Friday, August 19, 2016

Patrick Dennis, Madcap “Uncle Mame,” Dead at 55 of Pancreatic Cancer


The real life of Patrick Dennis was just as bizarre as the madcap adventures of his most famous invention, Auntie Mame. Profiled in Life magazine as one of the world’s most successful authors at age forty, he tried to commit suicide a week later and was committed to a mental institution for eight months.  A multi-millionaire, thanks to his best-selling novel Auntie Mame and fifteen others, he was penniless at age fifty and went to work as a butler for Ray Kroc, the McDonald’s hamburger mogul, who had no idea who he was.  A devoted husband to Louise Stickney and father of their two children, he fell in love with a man and abandoned his family.

Dennis was born Edward Everett Tanner III on May 18, 1921, in Chicago. Nicknamed “Pat” before he was born, in honor of the Irish boxer Pat Sweeney, known as a “dirty fighter,” he attended Evanston Township High School.  He joined the American Field Service and drove an ambulance in Northern Africa and the Middle East during World War II.

After the war, using the pen name Patrick Dennis, he wrote the novel Auntie Mame, about a character based on his father’s sister. Writing in the first person, he inserted himself into the fictional narrative as the orphaned youngster who is raised by a zany aunt. It sold two million copies and was on the best-seller list for more than two years. Adapted into a play, a movie, a musical, and a movie musical, it was a vehicle for Rosalind Russell, Beatrice Lillie, Angela Lansbury, and, unfortunately, Lucille Ball. Dennis wrote fifteen other books, some as Virginia Rowans, and several became best-sellers. He was also the author of Little Me, a parody memoir which became a hit Broadway musical starring Sid Caesar playing seven roles.

Having squandered a fortune, Dennis took a job during the 1970s as a butler, work which he said he greatly enjoyed.  He also became well known as an outré denizen of the Greenwich Village gay scene. 

In 1976 Dennis was diagnosed with pancreatic cancer and by the autumn of that year was gravely ill.  He asked his physician, Dr. William G. Cahan, for enough sleeping pills to end it all.  “I can’t use a gun,” said Dennis, “because I can’t shoot straight, and I can’t jump out of a window because I’m afraid of heights.” Dr. Cahan naturally declined to offer a suicidal dose, but did prescribe a modest supply of morphine-based pain-killers, which Dennis squirreled away.

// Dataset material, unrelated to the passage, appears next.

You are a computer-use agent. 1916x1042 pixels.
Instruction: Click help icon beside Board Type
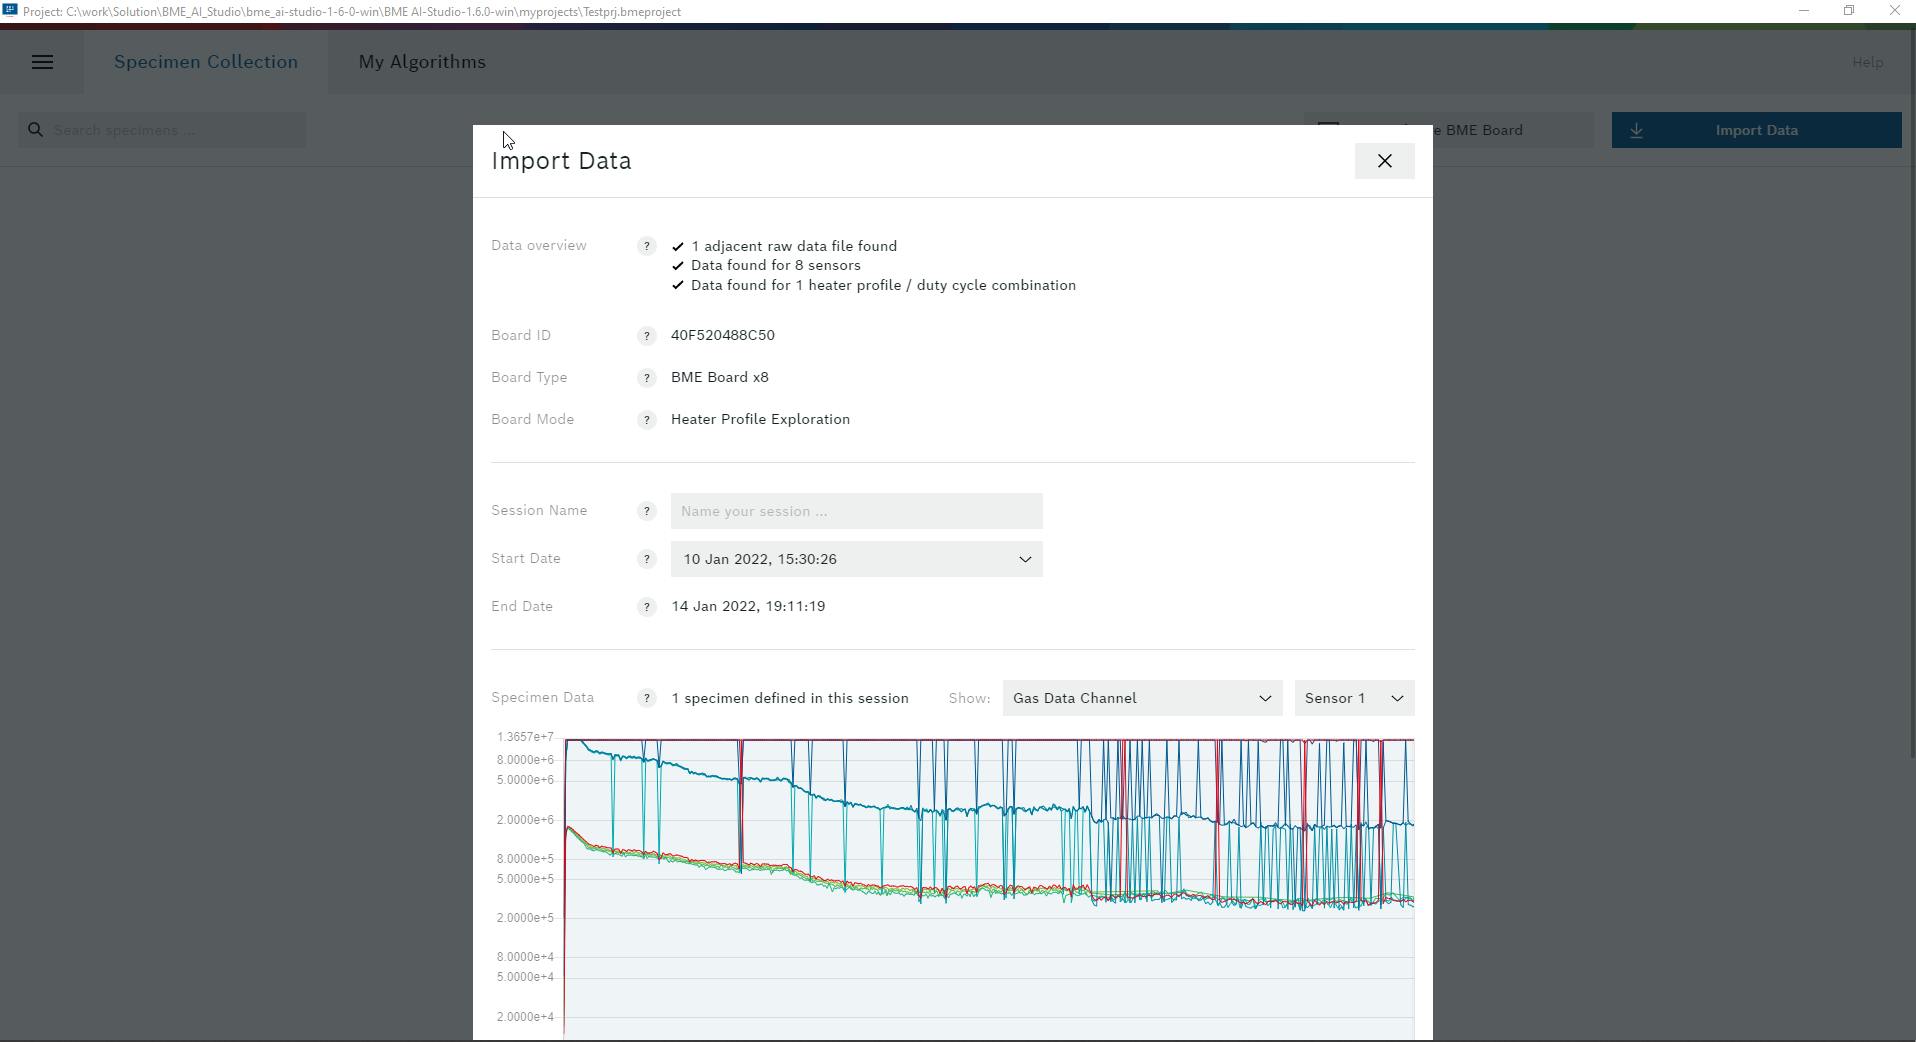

Dennis maintained his dry wit to the very end.  On his last day, November 6, 1976, his friend and former housekeeper, Corry Salley, administered some medicine to him and asked, “Is there anything else I can do?”  Dennis replied, “Yes, for God’s sake, will you put in your dentures.” His estranged wife, Louise, was at his bedside, and his last words were to her: “Louise, there’s a spot on your dress.” At fifty-five, “Uncle Mame,” as one biographer called him, the man who led a life as improbable as a character in one of his books, was dead. Whether death was hastened by ingesting some of the pills he had stowed remains unknown.

In his will, Dennis specified that there be no funeral or memorial service. “My body is to be cremated and disposed of in the quickest, cheapest manner possible (flushed down the toilet, scattered to the winds, sunk into an unmarked hole in the ground, etc.).”  Louise kept the urn containing his ashes and was buried with it cradled in her arms 24 years later.